Ces derniers temps, l’île d’Anjouan est le théâtre d’incidents sporadiques sans forcément de lien de corrélation, mais qui pris dans leur ensemble, contribuent à ce que la situation s’apparente à un conflit de basse intensité.
Dernier en date, dans la nuit de samedi à dimanche, un véhicule a été endommagé par les flammes à l’aéroport de Wani, à Anjouan. Selon les premiers éléments de l’enquête, c’est un incendie d’origine criminelle. La ou les personnes qui ont mis le feu, ironie du sort, à un camion de pompiers, auraient également tenté de s’en prendre au salon VIP et l’incendier mais sans succès.
Ce type d’incendies volontaires, ne datent pas d’aujourd’hui. Si seuls les enquêtes peuvent déterminer leur caractère politique ou pas, on note néanmoins qu’au mois de décembre 2020, plusieurs personnalités anjouanaises soutenant le régime, ont été pris pour cibles, à leur domicile ou leur lieu de travail, avec le même modus operandi.
Dans la nuit du 8 au 9 décembre à Shitsugini dans la ville de Wani, la voiture d’Abdallah Mohamed a été incendiée. Ce monsieur n’est autre qu’un ami de longue date d’Azali qui l’avait désigné pour remplacer Salami à la tête du gouvernorat d’Anjouan.
Le lendemain dans la nuit du 9 au 10 c’est le véhicule du Maire de Mutsamudu, Bouchrane Zarouki, qui aurait subi une tentative d’incendie.
Le ministère des postes et télécommunications à Moroni, dirigé par le mutsamudien Ahmed Jaffar,a également été visé à cette période.
Hier, un militaire a été poignardé vers Misiri dans le chef-lieu de l’île, Mustamudu. L’assaillant s’est échappé et le soldat blessé a été transporté à l’hôpital de Hombo. Il s’agirait de représailles. L’auteur des faits aurait été victime de violences et tortures de la part des militaires du camp de Sangani.

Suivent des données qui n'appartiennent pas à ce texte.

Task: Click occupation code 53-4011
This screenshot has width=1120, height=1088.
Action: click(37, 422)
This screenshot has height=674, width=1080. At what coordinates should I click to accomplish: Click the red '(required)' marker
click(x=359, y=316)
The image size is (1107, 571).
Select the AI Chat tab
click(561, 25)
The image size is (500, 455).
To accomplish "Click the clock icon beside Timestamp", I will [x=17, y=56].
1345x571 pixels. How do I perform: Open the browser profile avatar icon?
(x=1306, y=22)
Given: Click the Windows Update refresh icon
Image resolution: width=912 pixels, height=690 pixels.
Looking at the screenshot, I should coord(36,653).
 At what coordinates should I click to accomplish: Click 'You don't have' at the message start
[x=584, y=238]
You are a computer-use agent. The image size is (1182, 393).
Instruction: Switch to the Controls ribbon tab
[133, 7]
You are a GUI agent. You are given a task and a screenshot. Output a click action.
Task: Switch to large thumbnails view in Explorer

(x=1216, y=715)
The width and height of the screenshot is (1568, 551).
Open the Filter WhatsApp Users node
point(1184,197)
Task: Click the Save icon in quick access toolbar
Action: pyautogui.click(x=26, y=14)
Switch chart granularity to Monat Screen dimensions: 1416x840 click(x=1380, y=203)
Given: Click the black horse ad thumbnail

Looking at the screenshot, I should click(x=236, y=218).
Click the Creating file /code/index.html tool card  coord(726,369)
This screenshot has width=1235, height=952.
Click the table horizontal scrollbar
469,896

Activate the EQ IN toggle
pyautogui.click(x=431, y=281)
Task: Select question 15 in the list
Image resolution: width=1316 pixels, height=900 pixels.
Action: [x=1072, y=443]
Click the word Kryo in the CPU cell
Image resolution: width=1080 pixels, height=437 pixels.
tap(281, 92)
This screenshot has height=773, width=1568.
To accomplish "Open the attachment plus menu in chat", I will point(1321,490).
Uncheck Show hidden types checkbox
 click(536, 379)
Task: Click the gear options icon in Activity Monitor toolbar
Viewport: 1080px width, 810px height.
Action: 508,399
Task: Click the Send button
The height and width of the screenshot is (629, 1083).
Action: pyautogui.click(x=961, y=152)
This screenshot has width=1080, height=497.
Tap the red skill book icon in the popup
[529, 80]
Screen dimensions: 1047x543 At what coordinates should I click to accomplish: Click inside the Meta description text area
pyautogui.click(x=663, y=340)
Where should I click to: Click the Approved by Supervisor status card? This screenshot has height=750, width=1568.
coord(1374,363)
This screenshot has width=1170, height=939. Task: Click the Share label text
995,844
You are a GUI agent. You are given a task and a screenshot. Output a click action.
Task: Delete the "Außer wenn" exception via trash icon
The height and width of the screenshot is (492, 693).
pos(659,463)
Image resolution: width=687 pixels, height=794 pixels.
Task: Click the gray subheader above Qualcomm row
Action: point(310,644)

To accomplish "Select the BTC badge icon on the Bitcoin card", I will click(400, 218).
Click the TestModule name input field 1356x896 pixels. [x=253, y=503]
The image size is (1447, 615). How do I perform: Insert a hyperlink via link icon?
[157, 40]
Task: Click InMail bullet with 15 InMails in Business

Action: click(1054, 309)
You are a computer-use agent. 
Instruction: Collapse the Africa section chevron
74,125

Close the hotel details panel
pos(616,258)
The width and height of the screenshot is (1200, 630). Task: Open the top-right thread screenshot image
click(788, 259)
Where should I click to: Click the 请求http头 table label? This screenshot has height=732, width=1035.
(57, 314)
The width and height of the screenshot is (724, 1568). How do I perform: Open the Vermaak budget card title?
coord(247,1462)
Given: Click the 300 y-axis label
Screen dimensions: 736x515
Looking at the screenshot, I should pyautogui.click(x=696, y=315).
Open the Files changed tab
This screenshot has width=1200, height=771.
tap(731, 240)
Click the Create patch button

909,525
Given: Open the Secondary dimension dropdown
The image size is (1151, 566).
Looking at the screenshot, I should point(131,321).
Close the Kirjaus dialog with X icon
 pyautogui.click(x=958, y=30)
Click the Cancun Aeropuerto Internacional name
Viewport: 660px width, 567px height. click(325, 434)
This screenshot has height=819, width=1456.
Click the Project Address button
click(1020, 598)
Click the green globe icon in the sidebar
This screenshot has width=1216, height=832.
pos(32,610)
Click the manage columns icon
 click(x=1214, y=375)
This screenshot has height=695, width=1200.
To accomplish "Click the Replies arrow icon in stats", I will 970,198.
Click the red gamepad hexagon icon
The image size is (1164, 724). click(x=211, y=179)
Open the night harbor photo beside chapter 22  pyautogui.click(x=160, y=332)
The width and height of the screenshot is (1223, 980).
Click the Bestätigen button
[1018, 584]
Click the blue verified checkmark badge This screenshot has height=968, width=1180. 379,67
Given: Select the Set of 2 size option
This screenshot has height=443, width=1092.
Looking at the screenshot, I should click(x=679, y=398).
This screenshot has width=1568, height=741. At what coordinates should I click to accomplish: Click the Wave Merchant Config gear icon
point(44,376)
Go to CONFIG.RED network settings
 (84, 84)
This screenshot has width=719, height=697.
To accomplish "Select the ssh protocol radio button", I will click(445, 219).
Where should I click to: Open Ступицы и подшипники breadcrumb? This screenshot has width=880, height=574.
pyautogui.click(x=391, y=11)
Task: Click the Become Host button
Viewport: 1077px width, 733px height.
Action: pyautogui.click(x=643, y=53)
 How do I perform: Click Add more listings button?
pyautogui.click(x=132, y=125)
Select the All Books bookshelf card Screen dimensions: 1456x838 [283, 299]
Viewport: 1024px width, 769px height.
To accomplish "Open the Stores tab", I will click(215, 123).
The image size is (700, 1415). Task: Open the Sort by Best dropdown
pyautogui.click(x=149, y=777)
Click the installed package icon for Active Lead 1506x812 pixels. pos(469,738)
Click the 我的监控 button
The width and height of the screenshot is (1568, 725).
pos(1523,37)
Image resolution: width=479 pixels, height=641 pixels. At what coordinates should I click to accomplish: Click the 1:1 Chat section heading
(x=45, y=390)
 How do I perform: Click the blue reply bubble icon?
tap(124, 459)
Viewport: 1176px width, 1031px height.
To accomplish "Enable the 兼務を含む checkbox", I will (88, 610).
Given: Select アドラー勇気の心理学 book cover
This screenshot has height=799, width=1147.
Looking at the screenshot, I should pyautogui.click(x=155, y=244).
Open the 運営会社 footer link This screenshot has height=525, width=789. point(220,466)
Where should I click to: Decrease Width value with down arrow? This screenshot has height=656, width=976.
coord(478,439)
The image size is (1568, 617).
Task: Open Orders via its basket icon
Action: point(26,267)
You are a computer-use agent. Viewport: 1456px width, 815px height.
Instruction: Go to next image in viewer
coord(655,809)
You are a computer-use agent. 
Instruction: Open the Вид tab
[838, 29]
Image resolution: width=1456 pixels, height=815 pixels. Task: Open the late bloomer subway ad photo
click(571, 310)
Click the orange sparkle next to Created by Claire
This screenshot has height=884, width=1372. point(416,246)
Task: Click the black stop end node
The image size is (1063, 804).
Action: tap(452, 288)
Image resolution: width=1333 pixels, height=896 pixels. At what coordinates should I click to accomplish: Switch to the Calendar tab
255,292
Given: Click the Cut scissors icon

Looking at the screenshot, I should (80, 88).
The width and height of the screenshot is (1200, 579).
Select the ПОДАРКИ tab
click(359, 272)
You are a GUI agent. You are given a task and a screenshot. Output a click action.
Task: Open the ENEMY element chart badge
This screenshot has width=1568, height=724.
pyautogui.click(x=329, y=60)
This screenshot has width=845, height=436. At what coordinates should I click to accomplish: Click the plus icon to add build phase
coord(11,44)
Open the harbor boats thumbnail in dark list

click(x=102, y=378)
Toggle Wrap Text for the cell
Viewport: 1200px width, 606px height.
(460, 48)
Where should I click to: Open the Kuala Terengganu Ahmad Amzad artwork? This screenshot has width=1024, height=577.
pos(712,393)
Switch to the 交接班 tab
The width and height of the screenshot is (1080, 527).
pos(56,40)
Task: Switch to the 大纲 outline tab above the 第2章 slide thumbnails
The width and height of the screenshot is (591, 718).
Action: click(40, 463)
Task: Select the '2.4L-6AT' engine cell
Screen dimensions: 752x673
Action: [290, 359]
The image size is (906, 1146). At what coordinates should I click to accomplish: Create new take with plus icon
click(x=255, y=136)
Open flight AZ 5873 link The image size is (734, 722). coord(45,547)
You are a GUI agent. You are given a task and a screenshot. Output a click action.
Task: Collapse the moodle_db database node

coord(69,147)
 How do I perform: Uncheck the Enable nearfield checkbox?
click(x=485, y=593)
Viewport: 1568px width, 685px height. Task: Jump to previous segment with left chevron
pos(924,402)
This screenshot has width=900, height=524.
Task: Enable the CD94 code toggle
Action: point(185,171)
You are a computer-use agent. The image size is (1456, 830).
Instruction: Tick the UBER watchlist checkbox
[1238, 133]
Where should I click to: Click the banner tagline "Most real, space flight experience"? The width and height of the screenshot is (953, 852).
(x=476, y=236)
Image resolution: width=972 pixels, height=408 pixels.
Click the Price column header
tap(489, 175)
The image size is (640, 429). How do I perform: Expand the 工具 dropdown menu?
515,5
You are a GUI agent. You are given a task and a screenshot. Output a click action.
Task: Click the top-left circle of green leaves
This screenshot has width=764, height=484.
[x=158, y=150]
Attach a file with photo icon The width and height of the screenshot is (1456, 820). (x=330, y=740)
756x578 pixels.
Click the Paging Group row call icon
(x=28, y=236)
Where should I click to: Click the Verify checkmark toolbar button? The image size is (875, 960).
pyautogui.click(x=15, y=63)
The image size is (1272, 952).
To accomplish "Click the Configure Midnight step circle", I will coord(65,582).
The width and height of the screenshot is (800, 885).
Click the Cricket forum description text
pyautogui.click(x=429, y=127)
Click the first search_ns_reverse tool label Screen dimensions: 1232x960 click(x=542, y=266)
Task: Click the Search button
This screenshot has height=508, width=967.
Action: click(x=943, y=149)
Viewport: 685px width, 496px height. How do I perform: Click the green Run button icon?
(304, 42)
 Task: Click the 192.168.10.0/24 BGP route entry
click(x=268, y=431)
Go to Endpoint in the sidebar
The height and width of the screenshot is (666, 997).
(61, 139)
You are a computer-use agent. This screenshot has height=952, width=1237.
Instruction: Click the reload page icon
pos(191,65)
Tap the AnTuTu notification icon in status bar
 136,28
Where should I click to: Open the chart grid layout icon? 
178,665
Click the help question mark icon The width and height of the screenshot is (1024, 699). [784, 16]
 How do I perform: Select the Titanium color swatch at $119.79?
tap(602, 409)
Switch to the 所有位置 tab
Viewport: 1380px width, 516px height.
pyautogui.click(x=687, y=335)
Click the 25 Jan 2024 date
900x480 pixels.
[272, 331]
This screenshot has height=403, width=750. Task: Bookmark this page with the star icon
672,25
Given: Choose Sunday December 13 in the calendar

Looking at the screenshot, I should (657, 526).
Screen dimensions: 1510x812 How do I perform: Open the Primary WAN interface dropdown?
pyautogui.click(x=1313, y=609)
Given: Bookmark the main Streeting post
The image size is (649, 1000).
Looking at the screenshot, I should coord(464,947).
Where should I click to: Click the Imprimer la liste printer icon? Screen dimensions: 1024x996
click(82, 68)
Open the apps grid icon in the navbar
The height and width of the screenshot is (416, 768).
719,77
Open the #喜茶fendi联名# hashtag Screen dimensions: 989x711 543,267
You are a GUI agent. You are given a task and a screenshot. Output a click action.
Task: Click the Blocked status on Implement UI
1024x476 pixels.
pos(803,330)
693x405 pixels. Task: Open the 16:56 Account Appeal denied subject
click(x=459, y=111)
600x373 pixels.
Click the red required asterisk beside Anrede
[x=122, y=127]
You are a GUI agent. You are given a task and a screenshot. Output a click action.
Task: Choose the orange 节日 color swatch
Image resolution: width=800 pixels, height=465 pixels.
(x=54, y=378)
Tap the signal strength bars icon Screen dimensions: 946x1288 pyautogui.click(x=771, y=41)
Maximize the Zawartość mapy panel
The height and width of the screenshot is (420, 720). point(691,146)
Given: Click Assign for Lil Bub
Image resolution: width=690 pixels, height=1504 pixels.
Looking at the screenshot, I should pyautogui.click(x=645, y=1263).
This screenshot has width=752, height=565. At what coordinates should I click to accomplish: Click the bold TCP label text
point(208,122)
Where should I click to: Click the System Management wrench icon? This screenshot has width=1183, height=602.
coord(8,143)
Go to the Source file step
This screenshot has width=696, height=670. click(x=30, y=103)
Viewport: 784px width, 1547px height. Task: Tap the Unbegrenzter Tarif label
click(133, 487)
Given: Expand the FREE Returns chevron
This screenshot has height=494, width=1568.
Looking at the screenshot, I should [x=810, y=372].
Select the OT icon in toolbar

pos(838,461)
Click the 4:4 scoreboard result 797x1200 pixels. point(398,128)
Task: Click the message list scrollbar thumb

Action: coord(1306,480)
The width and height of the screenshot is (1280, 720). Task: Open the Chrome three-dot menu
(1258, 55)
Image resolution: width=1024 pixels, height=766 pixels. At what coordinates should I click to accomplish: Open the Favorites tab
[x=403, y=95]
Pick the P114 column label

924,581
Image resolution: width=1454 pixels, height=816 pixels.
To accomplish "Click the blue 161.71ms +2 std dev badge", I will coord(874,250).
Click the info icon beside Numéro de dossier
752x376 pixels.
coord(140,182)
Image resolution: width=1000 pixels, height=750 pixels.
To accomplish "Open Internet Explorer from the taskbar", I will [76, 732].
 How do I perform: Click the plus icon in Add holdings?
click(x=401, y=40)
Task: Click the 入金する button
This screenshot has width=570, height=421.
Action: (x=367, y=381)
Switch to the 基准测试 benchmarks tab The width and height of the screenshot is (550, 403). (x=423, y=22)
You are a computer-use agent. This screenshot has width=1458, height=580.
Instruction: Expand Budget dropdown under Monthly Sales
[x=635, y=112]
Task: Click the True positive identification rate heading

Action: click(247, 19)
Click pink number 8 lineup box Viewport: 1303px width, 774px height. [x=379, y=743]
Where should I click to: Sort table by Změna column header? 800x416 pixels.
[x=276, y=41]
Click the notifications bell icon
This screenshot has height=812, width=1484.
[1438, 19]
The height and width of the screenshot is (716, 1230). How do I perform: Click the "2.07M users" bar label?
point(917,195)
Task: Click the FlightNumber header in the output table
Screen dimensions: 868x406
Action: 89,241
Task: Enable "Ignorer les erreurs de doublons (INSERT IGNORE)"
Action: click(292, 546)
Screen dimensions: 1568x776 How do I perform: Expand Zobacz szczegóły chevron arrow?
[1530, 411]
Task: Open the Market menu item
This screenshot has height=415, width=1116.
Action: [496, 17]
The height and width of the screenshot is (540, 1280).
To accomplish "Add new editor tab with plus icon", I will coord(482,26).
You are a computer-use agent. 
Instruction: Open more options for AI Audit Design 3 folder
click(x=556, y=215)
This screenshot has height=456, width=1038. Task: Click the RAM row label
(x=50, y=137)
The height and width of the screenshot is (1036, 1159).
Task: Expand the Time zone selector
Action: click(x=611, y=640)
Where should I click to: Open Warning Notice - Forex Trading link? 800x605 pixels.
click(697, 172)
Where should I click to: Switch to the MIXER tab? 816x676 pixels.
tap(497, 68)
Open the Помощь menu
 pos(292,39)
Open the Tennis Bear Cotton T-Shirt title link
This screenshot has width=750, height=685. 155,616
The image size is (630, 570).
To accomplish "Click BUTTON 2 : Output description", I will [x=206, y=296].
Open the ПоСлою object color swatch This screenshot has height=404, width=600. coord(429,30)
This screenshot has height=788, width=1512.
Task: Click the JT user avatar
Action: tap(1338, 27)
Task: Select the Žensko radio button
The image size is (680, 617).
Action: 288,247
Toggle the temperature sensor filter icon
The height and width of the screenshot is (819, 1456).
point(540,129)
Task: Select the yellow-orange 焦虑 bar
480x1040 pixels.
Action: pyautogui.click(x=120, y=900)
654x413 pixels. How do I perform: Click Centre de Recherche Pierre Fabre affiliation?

Lorsqu’il a croisé l’un des ses bourreaux présumés, il a pris sa revanche en l’attaquant avec un coupe-coupe. Il semble que la population est lassée par les arrestations arbitraires, les bavures policières et militaires à répétition et l’impunité qui les accompagne.
La situation a atteint un point d’ébullition, face aux violations des droits de l’Homme qui se multiplient sur l’île triangulaire. Le meurtre du Major Hakim Bapale dans le camp militaire de Sangani, n’est que le point culminant de ces dérives.
C’est comme si les Forces de l’Ordre et de Défense avaient reçu un blanc-seing, dans leur mission de réprimer toute velléité de contestations politiques, du maintien au pouvoir d’Azali Assoumani, au delà du 26 Mai 2021.
Pourtant, cette atmosphère irrespirable dépasse largement le cadre politique. Pour une banale histoire de couvre-feu, le jeune Houssam, 25 ans, a été roué de coups, écrasé sous les bottes, au point qu’il a désormais le ventre perforé et les médecins ont dû lui poser des sondes.
On ne compte plus les cas de citoyens tabassés par ceux qui sont censés représenter la loi. Les autorités comprennent-elles qu’un peuple ne peut se résoudre à se faire malmener par ceux qui sont payés par l’argent public pour le protéger?
N’oublions pas que c’est grâce à l’argent du contribuable, les droits de douane, les taxes et impôts des citoyens, que sont payés les maigres salaires des hommes en uniformes.
La loi qui définit les missions de l’Armée comorienne cite parmi celles-ci » la Défense de la patrie et des intérêts supérieurs de la nation, ainsi que la sauvegarde de la population ».
En aucun moment, elle ne dit que le rôle des militaires est de défendre le gouvernement, les intérêts personnels d’un politicien ou d’aider un parti à se maintenir au pouvoir au détriment d’un autre. La neutralité est primordiale.
Comment notre armée sauvegarde-t-elle la population, quand elle saccage des téléviseurs et des voitures d’innocents, quand elle détruit la santé d’un jeune, quand elle transforme un camp militaire en couloir de la mort, quand cette même population exaspérée commence à vouloir se faire justice elle-même.
C’est cette crise de confiance envers les institutions qu’alimentent, tous ces dérapages. Pourtant si le pays par malheur se retrouvé plongé dans un conflit asymétrique à faible intensité, avec des attaques à l’arme blanche et des incendies criminelles, un peu partout, c’est sur la vigilance et la coopération, de la population civile que les autorités devront compter, se la mettre à dos, est une erreur stratégique.
C’est la moindre des choses pour les citoyens de ce pays que d’espérer vivre dans une République exemplaire et irréprochable. Si ceux qui sont au pouvoir aujourd’hui sont incapables de leur offrir cela, qu’ils ne se plaignent pas si le peuple aspire au changement.